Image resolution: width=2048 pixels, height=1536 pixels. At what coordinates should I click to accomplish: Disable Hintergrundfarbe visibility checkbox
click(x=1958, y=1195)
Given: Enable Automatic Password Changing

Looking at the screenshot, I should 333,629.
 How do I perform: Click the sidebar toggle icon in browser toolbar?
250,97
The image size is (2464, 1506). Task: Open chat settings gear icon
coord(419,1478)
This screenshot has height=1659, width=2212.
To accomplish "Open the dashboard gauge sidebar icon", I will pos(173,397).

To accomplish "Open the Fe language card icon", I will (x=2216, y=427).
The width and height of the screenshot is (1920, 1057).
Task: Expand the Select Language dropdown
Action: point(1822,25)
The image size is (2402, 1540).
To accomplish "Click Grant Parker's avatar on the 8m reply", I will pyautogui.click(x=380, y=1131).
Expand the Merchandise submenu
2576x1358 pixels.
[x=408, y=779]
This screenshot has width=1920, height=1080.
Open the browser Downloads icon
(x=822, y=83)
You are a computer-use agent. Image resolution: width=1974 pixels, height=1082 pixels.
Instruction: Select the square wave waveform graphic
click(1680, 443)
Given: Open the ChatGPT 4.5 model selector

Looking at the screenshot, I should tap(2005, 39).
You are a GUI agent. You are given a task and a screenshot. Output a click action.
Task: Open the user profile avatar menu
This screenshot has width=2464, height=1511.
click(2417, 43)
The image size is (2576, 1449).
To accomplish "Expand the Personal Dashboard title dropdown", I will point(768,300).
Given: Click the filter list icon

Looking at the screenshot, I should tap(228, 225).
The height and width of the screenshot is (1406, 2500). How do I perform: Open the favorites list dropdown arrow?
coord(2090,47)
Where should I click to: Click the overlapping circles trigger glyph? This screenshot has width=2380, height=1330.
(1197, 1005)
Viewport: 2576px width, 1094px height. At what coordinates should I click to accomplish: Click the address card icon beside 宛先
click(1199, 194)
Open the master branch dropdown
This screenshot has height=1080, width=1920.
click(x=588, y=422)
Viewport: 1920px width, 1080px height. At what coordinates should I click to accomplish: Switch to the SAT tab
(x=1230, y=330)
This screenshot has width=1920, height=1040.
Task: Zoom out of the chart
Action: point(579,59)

• Your goal: Copy out each line of the data that holds the string "avatar".

• Solution:
To accomplish "Click Grant Parker's avatar on the 8m reply", I will pyautogui.click(x=380, y=1131).
Task: Open the user profile avatar menu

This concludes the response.